**What is needed:**
In the material below, the lines from the one containing "Select highlighted Bidco" through the one containing "Given: Sort results by NOC column" are to be given again exactly, ends included, and no others.

═════ Records provided ═════

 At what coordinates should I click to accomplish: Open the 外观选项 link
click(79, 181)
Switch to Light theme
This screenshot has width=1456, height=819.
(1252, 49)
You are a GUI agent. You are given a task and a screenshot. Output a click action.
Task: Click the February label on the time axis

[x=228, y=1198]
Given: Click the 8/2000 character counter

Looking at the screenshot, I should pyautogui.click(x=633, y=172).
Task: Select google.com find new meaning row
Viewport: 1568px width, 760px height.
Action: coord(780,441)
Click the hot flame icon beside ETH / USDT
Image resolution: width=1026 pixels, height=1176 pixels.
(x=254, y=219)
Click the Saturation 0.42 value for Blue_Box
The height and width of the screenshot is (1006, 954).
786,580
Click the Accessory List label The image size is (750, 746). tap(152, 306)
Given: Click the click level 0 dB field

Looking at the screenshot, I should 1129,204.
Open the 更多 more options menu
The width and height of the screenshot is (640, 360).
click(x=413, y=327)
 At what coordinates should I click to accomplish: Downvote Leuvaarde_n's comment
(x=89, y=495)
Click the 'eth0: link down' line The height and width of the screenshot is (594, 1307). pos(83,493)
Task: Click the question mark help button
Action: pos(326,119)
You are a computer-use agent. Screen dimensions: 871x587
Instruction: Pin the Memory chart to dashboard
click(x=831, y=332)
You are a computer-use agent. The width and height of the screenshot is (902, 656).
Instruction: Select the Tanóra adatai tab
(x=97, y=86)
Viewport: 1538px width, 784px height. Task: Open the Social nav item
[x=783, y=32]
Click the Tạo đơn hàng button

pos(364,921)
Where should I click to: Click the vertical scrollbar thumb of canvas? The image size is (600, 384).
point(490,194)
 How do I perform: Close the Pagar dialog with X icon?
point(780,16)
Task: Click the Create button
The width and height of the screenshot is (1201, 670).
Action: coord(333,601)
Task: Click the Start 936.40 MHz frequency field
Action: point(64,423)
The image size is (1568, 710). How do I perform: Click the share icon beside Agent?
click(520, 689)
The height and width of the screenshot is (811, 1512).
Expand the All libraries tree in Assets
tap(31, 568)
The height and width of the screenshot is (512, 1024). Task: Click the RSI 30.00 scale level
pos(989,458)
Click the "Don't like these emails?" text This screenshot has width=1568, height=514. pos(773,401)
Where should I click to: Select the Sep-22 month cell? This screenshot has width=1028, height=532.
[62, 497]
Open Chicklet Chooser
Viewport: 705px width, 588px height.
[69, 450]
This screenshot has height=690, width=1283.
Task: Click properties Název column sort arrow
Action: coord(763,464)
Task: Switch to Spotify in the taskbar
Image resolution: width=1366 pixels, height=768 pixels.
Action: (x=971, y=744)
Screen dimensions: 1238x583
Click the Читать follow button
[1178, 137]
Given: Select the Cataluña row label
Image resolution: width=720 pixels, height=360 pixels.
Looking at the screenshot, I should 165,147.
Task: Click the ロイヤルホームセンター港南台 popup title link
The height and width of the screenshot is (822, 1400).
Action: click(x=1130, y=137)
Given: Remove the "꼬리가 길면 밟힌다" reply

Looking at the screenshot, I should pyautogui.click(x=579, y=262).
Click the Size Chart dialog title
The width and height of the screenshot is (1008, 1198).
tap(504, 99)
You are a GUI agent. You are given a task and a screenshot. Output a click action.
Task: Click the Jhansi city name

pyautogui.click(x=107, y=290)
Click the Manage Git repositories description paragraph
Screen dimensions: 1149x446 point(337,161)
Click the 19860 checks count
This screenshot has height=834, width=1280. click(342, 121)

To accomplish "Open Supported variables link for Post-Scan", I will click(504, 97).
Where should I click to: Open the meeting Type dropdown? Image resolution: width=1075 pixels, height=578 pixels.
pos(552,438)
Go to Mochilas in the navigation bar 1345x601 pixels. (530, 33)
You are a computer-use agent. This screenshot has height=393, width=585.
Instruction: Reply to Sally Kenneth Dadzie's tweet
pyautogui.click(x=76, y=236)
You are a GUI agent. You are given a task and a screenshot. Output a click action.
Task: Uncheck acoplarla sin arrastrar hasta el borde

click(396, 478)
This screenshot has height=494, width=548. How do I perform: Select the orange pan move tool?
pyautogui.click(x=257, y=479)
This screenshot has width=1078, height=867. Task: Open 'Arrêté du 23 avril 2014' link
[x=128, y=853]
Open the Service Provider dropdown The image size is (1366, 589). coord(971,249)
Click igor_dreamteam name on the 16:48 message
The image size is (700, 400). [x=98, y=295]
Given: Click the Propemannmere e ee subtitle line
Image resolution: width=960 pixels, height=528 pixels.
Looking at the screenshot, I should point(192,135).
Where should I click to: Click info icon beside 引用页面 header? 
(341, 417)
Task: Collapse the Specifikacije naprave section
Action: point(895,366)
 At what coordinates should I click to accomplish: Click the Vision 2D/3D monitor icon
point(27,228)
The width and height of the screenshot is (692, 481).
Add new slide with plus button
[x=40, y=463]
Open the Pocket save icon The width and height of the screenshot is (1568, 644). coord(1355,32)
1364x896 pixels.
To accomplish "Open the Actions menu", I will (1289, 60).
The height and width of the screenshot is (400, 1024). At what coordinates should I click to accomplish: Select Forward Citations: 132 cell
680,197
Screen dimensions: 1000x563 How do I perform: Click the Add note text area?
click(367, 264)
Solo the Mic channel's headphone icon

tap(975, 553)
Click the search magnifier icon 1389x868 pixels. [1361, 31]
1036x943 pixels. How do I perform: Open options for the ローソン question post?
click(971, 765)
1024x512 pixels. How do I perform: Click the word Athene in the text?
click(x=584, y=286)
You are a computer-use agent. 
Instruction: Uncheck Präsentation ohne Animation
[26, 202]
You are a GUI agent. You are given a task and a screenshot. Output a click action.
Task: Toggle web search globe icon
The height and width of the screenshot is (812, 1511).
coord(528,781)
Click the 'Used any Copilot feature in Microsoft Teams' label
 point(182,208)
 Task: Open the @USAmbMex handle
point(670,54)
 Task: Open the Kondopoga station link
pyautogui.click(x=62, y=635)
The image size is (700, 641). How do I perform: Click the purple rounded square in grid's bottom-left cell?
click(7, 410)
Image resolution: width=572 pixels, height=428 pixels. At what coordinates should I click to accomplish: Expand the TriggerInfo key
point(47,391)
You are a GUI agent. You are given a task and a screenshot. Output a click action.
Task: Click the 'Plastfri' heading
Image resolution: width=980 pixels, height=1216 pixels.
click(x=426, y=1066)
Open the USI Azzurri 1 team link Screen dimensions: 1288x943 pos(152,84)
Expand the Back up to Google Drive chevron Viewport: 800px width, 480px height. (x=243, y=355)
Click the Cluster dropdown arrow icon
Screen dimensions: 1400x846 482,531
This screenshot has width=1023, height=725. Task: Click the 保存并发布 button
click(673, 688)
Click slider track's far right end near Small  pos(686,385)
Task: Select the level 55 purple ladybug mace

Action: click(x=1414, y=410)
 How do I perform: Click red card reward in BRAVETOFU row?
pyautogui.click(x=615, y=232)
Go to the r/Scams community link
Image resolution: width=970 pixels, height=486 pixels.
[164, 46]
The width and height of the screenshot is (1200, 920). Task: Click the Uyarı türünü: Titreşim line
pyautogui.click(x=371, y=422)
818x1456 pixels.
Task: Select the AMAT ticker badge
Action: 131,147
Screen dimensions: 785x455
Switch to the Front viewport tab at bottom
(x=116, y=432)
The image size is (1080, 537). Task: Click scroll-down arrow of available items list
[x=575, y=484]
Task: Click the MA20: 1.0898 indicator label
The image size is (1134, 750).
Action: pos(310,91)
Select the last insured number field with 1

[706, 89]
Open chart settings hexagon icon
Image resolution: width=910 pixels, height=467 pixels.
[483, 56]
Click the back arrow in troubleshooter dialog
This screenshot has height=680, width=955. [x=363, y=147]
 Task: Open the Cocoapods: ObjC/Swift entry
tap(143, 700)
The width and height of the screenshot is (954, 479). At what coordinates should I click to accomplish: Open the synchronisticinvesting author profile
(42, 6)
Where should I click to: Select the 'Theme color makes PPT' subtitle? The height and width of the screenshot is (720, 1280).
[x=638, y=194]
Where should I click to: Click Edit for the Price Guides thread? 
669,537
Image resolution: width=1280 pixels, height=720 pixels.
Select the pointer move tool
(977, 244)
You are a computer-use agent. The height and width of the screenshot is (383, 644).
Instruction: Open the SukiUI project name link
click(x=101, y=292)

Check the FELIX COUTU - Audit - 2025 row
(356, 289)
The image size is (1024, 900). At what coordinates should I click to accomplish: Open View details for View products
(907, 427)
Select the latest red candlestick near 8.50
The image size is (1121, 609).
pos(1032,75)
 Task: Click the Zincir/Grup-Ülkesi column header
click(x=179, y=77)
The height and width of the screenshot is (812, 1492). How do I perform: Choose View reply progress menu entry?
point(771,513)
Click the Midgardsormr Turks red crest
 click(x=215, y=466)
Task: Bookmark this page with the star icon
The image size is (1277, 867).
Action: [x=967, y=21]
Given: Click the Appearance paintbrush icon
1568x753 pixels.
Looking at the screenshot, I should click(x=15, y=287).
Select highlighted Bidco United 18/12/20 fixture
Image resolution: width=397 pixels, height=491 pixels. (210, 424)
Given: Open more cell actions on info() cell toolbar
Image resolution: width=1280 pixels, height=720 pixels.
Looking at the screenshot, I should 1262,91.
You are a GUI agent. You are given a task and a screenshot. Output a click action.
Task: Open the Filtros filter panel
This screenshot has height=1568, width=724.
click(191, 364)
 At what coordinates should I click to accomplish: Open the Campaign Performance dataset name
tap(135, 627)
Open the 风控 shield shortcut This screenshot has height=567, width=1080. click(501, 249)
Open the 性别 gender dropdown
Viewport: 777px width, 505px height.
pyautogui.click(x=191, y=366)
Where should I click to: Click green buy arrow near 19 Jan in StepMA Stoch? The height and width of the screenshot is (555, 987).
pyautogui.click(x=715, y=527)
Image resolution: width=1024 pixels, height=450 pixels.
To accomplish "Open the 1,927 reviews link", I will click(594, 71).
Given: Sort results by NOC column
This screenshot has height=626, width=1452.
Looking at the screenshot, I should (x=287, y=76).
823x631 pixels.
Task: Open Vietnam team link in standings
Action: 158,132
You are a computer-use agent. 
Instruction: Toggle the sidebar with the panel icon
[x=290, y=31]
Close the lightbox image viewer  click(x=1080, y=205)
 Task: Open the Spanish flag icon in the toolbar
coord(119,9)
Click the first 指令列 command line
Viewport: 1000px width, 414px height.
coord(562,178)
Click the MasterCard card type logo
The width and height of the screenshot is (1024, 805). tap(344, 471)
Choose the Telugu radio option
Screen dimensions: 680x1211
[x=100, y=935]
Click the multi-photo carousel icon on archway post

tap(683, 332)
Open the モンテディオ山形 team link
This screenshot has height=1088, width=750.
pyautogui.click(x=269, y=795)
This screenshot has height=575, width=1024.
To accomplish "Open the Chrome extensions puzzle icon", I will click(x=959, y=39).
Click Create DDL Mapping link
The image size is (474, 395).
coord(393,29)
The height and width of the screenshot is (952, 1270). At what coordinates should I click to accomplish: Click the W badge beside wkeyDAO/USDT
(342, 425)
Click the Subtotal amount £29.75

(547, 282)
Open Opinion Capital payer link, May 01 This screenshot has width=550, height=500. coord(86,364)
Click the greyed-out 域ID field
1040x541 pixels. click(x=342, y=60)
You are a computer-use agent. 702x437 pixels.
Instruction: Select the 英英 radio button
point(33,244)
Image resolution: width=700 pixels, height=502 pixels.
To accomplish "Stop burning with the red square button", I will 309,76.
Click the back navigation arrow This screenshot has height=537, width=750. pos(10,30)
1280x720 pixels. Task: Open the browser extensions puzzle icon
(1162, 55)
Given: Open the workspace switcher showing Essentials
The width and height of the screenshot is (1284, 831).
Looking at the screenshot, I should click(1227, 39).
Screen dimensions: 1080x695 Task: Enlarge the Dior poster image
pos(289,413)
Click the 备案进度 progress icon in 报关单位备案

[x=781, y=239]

═════

**Answer box:**
Select highlighted Bidco United 18/12/20 fixture
Image resolution: width=397 pixels, height=491 pixels. (210, 424)
Given: Open more cell actions on info() cell toolbar
Image resolution: width=1280 pixels, height=720 pixels.
Looking at the screenshot, I should 1262,91.
You are a GUI agent. You are given a task and a screenshot. Output a click action.
Task: Open the Filtros filter panel
This screenshot has height=1568, width=724.
click(191, 364)
 At what coordinates should I click to accomplish: Open the Campaign Performance dataset name
tap(135, 627)
Open the 风控 shield shortcut This screenshot has height=567, width=1080. click(501, 249)
Open the 性别 gender dropdown
Viewport: 777px width, 505px height.
pyautogui.click(x=191, y=366)
Where should I click to: Click green buy arrow near 19 Jan in StepMA Stoch? The height and width of the screenshot is (555, 987).
pyautogui.click(x=715, y=527)
Image resolution: width=1024 pixels, height=450 pixels.
To accomplish "Open the 1,927 reviews link", I will click(594, 71).
Given: Sort results by NOC column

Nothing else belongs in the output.